[Records of locating words and elements]

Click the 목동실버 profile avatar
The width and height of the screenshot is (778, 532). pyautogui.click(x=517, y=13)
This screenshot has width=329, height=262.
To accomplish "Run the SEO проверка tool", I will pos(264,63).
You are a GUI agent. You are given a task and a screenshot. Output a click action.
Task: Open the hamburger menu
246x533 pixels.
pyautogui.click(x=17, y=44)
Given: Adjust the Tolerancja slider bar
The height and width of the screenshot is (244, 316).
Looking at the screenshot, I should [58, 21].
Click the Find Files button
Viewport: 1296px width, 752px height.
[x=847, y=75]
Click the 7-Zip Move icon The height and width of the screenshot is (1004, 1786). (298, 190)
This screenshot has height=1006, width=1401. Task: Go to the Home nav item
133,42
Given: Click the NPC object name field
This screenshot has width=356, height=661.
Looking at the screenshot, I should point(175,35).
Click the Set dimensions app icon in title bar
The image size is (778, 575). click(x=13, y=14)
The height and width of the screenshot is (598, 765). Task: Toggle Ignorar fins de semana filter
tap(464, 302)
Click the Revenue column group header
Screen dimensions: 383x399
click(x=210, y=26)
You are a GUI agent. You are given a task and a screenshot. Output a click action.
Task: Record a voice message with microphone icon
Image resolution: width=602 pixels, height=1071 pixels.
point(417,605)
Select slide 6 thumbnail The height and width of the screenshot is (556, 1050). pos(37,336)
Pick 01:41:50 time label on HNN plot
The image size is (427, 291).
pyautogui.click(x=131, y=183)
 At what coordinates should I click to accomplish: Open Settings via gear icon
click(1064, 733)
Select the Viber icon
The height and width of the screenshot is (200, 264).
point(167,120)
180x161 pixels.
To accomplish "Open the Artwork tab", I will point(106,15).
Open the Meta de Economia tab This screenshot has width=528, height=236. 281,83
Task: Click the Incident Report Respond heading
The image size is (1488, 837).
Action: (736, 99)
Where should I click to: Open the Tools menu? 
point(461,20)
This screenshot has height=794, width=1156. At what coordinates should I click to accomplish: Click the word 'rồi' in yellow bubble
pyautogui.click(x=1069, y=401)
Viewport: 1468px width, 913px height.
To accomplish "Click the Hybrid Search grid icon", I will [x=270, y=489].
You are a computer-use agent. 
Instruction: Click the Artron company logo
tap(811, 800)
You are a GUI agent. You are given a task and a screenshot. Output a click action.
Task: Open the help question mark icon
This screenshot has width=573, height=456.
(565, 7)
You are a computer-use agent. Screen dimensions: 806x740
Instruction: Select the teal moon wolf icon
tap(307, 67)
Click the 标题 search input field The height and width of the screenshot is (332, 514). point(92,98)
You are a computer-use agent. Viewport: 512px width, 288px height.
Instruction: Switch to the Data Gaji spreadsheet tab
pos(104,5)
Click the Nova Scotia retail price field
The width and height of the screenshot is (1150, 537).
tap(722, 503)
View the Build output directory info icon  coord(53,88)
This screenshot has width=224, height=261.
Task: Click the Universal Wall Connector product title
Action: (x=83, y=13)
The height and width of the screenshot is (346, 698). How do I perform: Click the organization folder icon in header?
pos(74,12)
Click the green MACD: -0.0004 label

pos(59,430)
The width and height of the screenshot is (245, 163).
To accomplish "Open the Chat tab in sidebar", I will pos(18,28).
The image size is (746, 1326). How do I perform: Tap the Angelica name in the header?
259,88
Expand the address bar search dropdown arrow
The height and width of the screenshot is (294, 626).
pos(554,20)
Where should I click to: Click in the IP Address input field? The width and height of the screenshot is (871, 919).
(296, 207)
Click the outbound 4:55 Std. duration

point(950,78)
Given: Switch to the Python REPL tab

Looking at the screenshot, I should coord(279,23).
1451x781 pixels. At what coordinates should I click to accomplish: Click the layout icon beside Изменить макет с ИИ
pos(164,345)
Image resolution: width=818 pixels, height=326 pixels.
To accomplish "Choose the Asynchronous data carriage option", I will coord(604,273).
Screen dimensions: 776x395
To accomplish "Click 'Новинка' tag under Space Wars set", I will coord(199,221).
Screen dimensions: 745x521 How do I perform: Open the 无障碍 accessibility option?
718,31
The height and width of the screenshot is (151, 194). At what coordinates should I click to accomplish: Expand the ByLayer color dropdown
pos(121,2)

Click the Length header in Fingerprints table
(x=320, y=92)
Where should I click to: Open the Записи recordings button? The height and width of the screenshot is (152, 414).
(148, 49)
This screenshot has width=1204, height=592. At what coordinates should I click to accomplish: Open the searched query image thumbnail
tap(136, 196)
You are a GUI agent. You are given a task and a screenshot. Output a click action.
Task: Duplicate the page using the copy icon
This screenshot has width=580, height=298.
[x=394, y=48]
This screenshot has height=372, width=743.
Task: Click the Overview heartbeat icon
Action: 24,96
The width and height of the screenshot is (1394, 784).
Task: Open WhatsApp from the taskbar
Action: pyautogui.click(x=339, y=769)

### Task
Please convert the records into a numbered list with blank lines left out, beginning at the line that contains "Select the Viber icon" and stopping after the line that contains "tap(811, 800)".

### Exercise response
1. Select the Viber icon
2. The height and width of the screenshot is (200, 264).
3. point(167,120)
4. 180x161 pixels.
5. To accomplish "Open the Artwork tab", I will point(106,15).
6. Open the Meta de Economia tab This screenshot has width=528, height=236. 281,83
7. Task: Click the Incident Report Respond heading
8. The image size is (1488, 837).
9. Action: (736, 99)
10. Where should I click to: Open the Tools menu? 
11. point(461,20)
12. This screenshot has height=794, width=1156. At what coordinates should I click to accomplish: Click the word 'rồi' in yellow bubble
13. pyautogui.click(x=1069, y=401)
14. Viewport: 1468px width, 913px height.
15. To accomplish "Click the Hybrid Search grid icon", I will [x=270, y=489].
16. You are a computer-use agent. 
17. Instruction: Click the Artron company logo
18. tap(811, 800)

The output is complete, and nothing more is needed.